Hammond looks at him and quietly says he’s not at Rock’s level. Rock speaks admiringly of Hammond, saying, “I’m always impressed with guys who do something I can’t do.”
Like 12 years on “Saturday Night Live”?
“Twelve years! I think it’s great,” says Rock, noting that Hammond’s career has endured longer than some of those he imitates. “The thing with Darrell is he just adapts, not like somebody doing John Wayne impressions.”
Hammond talks of his past as if he is lucky to be alive, certainly to be on stage or television.
In his down time he helps people battle addictions, just like others helped him overcome cigarettes, alcohol and drugs.
“I’ve never really gotten into it how bad it really was. I think the story is disheartening. It was an ugly story,” he says.
He still wears black, something he started doing after the 1991 death of a close friend left him so devastated that he resumed abusing alcohol and drugs after a six-year hiatus.
“It was the way it occurred, the theatricality of that kind of death and what they do at funerals,” he says. “I drank again. I couldn’t make it.”
A few years later, he was spotted at Carolines comedy club in Manhattan doing a single Clinton line. He was added, at age 39, to the cast of “Saturday Night Live”. He had been rejected twice before.
Once on the show, he was not sure he would last. Then, in the second half of his first season, he was impersonating Ted Koppel and tossed in an ad lib, and suddenly realised he could make it.
“I wasn’t just reciting the lines,” he said. “I actually became the character for one second.”
Despite his success, he remained sad and cloaked his pain in his addictions. He hit bottom at a “really big job for a really big client” in Las Vegas, when he barely knew where he was.
“There was a level of humiliation that was astonishing,” he says. “We’ve all suffered our little humiliations and despair and defeats but it was like nuclear, like atomic.”
As soon as he walked off stage, Hammond was escorted to the airport and entered a detox clinic. “I remember sitting there in detox just convinced that I would be dead by nightfall, but also convinced there was no way out,” he says.
After he completed the treatment and felt lucky to be alive anywhere, he got on a plane, flew to New York and the next day was greeting the nation again on “Saturday Night Live.”

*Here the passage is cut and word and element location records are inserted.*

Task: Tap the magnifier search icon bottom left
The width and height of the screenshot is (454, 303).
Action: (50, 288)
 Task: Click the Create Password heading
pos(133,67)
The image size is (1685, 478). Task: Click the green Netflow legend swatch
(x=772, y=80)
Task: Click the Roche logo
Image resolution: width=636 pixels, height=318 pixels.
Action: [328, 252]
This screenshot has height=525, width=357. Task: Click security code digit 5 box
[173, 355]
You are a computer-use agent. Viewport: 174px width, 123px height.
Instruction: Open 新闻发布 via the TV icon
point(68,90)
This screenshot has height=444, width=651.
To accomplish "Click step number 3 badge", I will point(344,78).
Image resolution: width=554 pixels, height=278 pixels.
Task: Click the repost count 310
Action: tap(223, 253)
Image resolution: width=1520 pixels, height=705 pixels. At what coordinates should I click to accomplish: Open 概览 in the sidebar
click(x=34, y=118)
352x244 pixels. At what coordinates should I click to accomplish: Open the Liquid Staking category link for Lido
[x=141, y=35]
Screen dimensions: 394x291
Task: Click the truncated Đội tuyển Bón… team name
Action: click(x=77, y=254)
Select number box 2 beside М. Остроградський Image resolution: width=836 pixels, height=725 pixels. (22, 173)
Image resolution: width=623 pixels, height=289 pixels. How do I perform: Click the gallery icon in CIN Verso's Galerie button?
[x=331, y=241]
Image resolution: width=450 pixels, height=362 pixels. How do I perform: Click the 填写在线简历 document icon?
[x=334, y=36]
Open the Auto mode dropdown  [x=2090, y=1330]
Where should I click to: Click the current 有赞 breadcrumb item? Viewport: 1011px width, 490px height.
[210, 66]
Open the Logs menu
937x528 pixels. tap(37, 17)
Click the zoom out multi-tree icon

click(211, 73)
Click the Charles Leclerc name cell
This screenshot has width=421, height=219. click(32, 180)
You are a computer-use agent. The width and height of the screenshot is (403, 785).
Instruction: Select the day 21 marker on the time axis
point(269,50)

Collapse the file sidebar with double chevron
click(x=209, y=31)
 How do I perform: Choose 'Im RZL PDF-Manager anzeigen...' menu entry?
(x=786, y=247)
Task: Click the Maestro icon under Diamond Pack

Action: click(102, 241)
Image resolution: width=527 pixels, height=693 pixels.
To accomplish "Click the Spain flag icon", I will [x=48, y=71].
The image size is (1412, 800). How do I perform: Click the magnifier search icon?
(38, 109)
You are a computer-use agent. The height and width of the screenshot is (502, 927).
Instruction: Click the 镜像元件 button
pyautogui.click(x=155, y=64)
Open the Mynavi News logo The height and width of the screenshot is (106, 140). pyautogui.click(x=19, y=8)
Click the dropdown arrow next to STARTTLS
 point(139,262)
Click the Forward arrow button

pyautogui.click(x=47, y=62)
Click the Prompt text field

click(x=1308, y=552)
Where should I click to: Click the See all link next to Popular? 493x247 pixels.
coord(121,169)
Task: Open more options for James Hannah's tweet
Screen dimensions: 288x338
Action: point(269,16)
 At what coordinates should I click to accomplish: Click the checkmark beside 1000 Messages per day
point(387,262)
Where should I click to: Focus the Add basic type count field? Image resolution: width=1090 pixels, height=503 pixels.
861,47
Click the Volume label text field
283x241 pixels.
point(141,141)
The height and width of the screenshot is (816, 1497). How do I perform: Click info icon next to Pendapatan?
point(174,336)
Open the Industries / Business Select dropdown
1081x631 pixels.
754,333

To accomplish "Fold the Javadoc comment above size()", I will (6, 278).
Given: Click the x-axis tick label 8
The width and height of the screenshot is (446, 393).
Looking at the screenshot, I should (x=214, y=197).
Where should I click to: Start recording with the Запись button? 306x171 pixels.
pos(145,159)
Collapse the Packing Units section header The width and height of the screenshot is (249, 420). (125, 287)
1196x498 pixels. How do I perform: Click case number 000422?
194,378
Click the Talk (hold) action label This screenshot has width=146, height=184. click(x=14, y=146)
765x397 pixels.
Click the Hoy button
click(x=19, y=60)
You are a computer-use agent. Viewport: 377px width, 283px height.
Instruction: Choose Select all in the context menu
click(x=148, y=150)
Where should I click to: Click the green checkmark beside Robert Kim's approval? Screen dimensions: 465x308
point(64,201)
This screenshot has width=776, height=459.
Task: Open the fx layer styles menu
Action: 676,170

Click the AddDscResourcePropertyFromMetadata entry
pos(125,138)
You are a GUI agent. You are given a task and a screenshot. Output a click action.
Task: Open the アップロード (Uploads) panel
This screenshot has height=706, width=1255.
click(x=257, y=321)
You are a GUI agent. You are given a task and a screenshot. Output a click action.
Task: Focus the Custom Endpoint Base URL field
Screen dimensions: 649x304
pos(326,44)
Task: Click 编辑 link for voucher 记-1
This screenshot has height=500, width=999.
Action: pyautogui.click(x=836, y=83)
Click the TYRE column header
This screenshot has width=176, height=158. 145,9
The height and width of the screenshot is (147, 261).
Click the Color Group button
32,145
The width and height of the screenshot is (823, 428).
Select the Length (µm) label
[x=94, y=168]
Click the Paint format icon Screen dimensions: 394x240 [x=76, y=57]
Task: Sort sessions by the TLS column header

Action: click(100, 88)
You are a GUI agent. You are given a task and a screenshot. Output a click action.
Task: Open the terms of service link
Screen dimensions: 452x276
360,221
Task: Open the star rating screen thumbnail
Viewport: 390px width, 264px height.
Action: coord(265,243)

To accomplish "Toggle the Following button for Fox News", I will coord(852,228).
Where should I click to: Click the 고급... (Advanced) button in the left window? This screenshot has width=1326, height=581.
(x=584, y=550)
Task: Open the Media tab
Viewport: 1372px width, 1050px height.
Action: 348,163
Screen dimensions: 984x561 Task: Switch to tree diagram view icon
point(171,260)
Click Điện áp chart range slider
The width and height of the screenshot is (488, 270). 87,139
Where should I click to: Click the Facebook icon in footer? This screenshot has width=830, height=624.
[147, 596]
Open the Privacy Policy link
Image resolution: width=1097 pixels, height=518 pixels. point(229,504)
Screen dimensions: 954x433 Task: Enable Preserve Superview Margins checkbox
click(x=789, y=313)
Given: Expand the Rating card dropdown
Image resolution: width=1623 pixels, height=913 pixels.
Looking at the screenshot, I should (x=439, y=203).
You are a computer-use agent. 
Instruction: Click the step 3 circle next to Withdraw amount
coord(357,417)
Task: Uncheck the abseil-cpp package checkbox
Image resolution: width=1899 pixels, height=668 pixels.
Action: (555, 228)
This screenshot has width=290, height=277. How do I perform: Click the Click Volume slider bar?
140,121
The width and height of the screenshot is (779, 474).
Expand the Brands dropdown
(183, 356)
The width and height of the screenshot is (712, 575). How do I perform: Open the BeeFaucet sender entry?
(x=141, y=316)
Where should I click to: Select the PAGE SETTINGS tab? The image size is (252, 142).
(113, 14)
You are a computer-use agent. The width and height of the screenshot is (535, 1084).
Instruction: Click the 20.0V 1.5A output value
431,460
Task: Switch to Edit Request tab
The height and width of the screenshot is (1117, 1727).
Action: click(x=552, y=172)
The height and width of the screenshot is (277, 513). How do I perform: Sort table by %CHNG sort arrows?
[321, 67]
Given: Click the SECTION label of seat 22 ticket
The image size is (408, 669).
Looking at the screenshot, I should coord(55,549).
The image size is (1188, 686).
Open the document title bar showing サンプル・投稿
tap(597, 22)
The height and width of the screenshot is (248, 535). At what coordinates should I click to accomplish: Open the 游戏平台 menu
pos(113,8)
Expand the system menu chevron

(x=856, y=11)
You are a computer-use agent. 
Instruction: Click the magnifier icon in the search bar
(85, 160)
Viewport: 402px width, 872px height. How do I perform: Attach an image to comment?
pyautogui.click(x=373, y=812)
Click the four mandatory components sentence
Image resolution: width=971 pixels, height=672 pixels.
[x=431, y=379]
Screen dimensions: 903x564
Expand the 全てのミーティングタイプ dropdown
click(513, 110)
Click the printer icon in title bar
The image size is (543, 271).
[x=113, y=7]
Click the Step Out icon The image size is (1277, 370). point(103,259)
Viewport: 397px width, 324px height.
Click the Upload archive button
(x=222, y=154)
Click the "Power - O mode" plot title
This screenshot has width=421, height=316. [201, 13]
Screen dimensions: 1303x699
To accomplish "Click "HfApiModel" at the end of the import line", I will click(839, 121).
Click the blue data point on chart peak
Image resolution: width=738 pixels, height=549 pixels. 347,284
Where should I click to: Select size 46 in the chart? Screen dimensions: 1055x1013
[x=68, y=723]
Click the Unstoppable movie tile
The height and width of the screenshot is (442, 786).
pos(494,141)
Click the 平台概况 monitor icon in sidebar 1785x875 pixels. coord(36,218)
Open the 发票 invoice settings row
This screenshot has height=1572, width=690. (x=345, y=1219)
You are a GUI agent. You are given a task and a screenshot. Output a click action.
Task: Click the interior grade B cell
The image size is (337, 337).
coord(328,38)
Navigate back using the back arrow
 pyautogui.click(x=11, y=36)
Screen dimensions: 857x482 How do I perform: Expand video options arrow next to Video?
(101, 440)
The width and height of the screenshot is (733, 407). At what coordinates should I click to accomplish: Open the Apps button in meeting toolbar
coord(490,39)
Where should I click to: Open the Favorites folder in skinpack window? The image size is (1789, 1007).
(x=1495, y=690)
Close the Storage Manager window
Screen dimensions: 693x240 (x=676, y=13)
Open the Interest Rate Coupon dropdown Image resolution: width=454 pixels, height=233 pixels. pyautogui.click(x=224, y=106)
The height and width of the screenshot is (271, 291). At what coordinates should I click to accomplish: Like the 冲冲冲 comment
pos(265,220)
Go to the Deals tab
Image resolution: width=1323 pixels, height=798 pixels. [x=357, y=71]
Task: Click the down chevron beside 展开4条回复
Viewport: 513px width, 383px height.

Sober for several years, Hammond has lost weight and adopted a fitness philosophy of slow improvements that he is applying to his comedy.
“I’ve become fascinated by the idea that it’s really achievable to make two or three small improvements in a week and by the end of the year, it’s 150 improvements,” he says.
Hammond still dreams, talking about some day having his own act in Las Vegas or becoming a character actor in Hollywood. But he also says he might someday dedicate himself full time as a volunteer helping others overcome addictions.
“I’m starting to wear colours,” he says. “Maybe I’ve decided to get over it all. I know I’m enjoying it more. All of a sudden I remember the gifts. I perform in the major leagues of what I do. It’s incredible. I don’t have to indict the world anymore.”